*** PROVIDED DATA Section Begins ***
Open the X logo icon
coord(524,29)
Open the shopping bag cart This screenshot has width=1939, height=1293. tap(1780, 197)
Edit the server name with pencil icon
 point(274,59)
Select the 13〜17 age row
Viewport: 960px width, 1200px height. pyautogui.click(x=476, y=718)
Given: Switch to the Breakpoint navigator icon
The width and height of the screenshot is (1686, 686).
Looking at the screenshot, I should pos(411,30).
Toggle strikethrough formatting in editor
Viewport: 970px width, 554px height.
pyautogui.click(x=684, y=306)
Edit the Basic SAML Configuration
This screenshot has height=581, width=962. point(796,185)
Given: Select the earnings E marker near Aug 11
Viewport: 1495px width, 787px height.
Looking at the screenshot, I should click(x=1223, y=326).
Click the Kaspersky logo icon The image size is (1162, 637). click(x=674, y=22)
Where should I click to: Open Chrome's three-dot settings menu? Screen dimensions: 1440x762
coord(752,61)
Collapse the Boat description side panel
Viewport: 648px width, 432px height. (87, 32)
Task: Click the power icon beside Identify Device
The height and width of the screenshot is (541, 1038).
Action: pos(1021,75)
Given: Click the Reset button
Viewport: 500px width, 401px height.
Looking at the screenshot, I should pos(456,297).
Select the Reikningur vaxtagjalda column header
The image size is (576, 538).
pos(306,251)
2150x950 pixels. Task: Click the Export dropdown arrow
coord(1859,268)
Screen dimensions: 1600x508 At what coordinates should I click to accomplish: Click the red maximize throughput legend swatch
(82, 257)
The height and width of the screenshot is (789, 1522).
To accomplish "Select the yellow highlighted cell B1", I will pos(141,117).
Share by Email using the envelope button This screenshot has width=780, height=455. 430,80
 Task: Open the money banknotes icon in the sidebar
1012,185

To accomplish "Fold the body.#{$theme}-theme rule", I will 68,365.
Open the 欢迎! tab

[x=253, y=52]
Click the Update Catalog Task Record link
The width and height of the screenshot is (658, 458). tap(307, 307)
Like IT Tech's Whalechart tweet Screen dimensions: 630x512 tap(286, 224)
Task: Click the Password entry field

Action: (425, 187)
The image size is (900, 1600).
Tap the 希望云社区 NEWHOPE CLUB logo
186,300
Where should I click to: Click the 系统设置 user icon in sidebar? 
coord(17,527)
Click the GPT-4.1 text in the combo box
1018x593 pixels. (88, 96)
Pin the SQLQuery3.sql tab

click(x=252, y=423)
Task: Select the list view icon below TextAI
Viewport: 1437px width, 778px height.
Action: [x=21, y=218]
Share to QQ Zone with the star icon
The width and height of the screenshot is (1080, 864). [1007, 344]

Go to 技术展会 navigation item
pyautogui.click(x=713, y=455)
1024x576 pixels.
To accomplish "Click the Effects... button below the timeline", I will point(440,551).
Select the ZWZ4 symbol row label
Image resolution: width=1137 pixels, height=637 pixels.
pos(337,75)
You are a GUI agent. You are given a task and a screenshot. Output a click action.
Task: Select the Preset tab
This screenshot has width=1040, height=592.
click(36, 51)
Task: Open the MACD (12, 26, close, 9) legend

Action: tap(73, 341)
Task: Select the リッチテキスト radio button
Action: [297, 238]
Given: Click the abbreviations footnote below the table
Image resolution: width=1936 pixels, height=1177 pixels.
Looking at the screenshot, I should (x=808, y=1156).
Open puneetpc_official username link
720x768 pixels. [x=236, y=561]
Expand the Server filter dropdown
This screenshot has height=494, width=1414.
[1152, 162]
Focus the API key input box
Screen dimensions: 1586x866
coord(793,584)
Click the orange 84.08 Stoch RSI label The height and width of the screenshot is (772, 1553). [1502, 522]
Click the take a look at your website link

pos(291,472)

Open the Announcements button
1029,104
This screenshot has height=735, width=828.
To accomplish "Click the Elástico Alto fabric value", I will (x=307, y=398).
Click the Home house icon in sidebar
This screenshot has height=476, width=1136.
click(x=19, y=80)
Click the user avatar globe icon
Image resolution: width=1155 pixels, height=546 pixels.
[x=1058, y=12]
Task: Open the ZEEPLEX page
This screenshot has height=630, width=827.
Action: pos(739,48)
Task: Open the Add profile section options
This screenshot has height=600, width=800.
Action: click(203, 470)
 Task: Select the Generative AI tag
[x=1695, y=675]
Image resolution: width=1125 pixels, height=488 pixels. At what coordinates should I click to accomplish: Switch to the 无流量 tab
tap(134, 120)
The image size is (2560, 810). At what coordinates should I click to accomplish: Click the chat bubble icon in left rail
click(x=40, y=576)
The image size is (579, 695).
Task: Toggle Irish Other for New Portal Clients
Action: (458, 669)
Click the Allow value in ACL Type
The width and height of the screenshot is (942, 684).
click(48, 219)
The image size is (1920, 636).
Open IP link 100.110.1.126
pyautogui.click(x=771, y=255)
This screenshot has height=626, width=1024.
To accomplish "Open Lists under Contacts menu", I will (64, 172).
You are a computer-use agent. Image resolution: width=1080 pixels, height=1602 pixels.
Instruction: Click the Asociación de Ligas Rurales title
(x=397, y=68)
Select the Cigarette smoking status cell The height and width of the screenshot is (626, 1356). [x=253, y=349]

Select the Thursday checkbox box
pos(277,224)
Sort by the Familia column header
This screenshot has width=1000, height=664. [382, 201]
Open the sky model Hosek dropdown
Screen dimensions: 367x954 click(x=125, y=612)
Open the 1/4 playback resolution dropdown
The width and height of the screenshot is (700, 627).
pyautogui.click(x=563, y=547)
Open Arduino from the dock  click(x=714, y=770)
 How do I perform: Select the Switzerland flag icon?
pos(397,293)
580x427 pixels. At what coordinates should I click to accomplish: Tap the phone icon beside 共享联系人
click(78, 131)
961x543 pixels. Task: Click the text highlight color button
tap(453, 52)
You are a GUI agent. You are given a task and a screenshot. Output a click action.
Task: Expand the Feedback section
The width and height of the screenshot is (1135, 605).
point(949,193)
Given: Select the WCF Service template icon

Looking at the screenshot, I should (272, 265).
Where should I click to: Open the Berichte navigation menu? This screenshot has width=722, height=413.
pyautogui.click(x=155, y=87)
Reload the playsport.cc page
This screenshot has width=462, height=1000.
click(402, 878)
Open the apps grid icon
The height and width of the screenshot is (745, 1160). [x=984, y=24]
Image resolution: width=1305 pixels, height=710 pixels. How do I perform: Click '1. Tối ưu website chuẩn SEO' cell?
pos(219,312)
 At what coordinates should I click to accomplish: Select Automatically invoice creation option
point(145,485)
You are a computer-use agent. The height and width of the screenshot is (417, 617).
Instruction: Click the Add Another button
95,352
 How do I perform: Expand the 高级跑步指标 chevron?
*** PROVIDED DATA Section Ends ***
EXERCISE AIM.
Set out the entries once more, word for word.

REPLY.
Open the X logo icon
coord(524,29)
Open the shopping bag cart This screenshot has width=1939, height=1293. tap(1780, 197)
Edit the server name with pencil icon
 point(274,59)
Select the 13〜17 age row
Viewport: 960px width, 1200px height. pyautogui.click(x=476, y=718)
Given: Switch to the Breakpoint navigator icon
The width and height of the screenshot is (1686, 686).
Looking at the screenshot, I should pos(411,30).
Toggle strikethrough formatting in editor
Viewport: 970px width, 554px height.
pyautogui.click(x=684, y=306)
Edit the Basic SAML Configuration
This screenshot has height=581, width=962. point(796,185)
Given: Select the earnings E marker near Aug 11
Viewport: 1495px width, 787px height.
Looking at the screenshot, I should click(x=1223, y=326).
Click the Kaspersky logo icon The image size is (1162, 637). click(x=674, y=22)
Where should I click to: Open Chrome's three-dot settings menu? Screen dimensions: 1440x762
coord(752,61)
Collapse the Boat description side panel
Viewport: 648px width, 432px height. (87, 32)
Task: Click the power icon beside Identify Device
The height and width of the screenshot is (541, 1038).
Action: pos(1021,75)
Given: Click the Reset button
Viewport: 500px width, 401px height.
Looking at the screenshot, I should pos(456,297).
Select the Reikningur vaxtagjalda column header
The image size is (576, 538).
pos(306,251)
2150x950 pixels. Task: Click the Export dropdown arrow
coord(1859,268)
Screen dimensions: 1600x508 At what coordinates should I click to accomplish: Click the red maximize throughput legend swatch
(82, 257)
The height and width of the screenshot is (789, 1522).
To accomplish "Select the yellow highlighted cell B1", I will pos(141,117).
Share by Email using the envelope button This screenshot has width=780, height=455. 430,80
 Task: Open the money banknotes icon in the sidebar
1012,185

To accomplish "Fold the body.#{$theme}-theme rule", I will 68,365.
Open the 欢迎! tab

[x=253, y=52]
Click the Update Catalog Task Record link
The width and height of the screenshot is (658, 458). tap(307, 307)
Like IT Tech's Whalechart tweet Screen dimensions: 630x512 tap(286, 224)
Task: Click the Password entry field

Action: (425, 187)
The image size is (900, 1600).
Tap the 希望云社区 NEWHOPE CLUB logo
186,300
Where should I click to: Click the 系统设置 user icon in sidebar? 
coord(17,527)
Click the GPT-4.1 text in the combo box
1018x593 pixels. (88, 96)
Pin the SQLQuery3.sql tab

click(x=252, y=423)
Task: Select the list view icon below TextAI
Viewport: 1437px width, 778px height.
Action: [x=21, y=218]
Share to QQ Zone with the star icon
The width and height of the screenshot is (1080, 864). [1007, 344]

Go to 技术展会 navigation item
pyautogui.click(x=713, y=455)
1024x576 pixels.
To accomplish "Click the Effects... button below the timeline", I will point(440,551).
Select the ZWZ4 symbol row label
Image resolution: width=1137 pixels, height=637 pixels.
pos(337,75)
You are a GUI agent. You are given a task and a screenshot. Output a click action.
Task: Select the Preset tab
This screenshot has width=1040, height=592.
click(36, 51)
Task: Open the MACD (12, 26, close, 9) legend

Action: tap(73, 341)
Task: Select the リッチテキスト radio button
Action: [297, 238]
Given: Click the abbreviations footnote below the table
Image resolution: width=1936 pixels, height=1177 pixels.
Looking at the screenshot, I should (x=808, y=1156).
Open puneetpc_official username link
720x768 pixels. [x=236, y=561]
Expand the Server filter dropdown
This screenshot has height=494, width=1414.
[1152, 162]
Focus the API key input box
Screen dimensions: 1586x866
coord(793,584)
Click the orange 84.08 Stoch RSI label The height and width of the screenshot is (772, 1553). [1502, 522]
Click the take a look at your website link

pos(291,472)

Open the Announcements button
1029,104
This screenshot has height=735, width=828.
To accomplish "Click the Elástico Alto fabric value", I will (x=307, y=398).
Click the Home house icon in sidebar
This screenshot has height=476, width=1136.
click(x=19, y=80)
Click the user avatar globe icon
Image resolution: width=1155 pixels, height=546 pixels.
[x=1058, y=12]
Task: Open the ZEEPLEX page
This screenshot has height=630, width=827.
Action: pos(739,48)
Task: Open the Add profile section options
This screenshot has height=600, width=800.
Action: click(203, 470)
 Task: Select the Generative AI tag
[x=1695, y=675]
Image resolution: width=1125 pixels, height=488 pixels. At what coordinates should I click to accomplish: Switch to the 无流量 tab
tap(134, 120)
The image size is (2560, 810). At what coordinates should I click to accomplish: Click the chat bubble icon in left rail
click(x=40, y=576)
The image size is (579, 695).
Task: Toggle Irish Other for New Portal Clients
Action: (458, 669)
Click the Allow value in ACL Type
The width and height of the screenshot is (942, 684).
click(48, 219)
The image size is (1920, 636).
Open IP link 100.110.1.126
pyautogui.click(x=771, y=255)
This screenshot has height=626, width=1024.
To accomplish "Open Lists under Contacts menu", I will (64, 172).
You are a computer-use agent. Image resolution: width=1080 pixels, height=1602 pixels.
Instruction: Click the Asociación de Ligas Rurales title
(x=397, y=68)
Select the Cigarette smoking status cell The height and width of the screenshot is (626, 1356). [x=253, y=349]

Select the Thursday checkbox box
pos(277,224)
Sort by the Familia column header
This screenshot has width=1000, height=664. [382, 201]
Open the sky model Hosek dropdown
Screen dimensions: 367x954 click(x=125, y=612)
Open the 1/4 playback resolution dropdown
The width and height of the screenshot is (700, 627).
pyautogui.click(x=563, y=547)
Open Arduino from the dock  click(x=714, y=770)
 How do I perform: Select the Switzerland flag icon?
pos(397,293)
580x427 pixels. At what coordinates should I click to accomplish: Tap the phone icon beside 共享联系人
click(78, 131)
961x543 pixels. Task: Click the text highlight color button
tap(453, 52)
You are a GUI agent. You are given a task and a screenshot. Output a click action.
Task: Expand the Feedback section
The width and height of the screenshot is (1135, 605).
point(949,193)
Given: Select the WCF Service template icon

Looking at the screenshot, I should (272, 265).
Where should I click to: Open the Berichte navigation menu? This screenshot has width=722, height=413.
pyautogui.click(x=155, y=87)
Reload the playsport.cc page
This screenshot has width=462, height=1000.
click(402, 878)
Open the apps grid icon
The height and width of the screenshot is (745, 1160). [x=984, y=24]
Image resolution: width=1305 pixels, height=710 pixels. How do I perform: Click '1. Tối ưu website chuẩn SEO' cell?
pos(219,312)
 At what coordinates should I click to accomplish: Select Automatically invoice creation option
point(145,485)
You are a computer-use agent. The height and width of the screenshot is (417, 617).
Instruction: Click the Add Another button
95,352
 How do I perform: Expand the 高级跑步指标 chevron?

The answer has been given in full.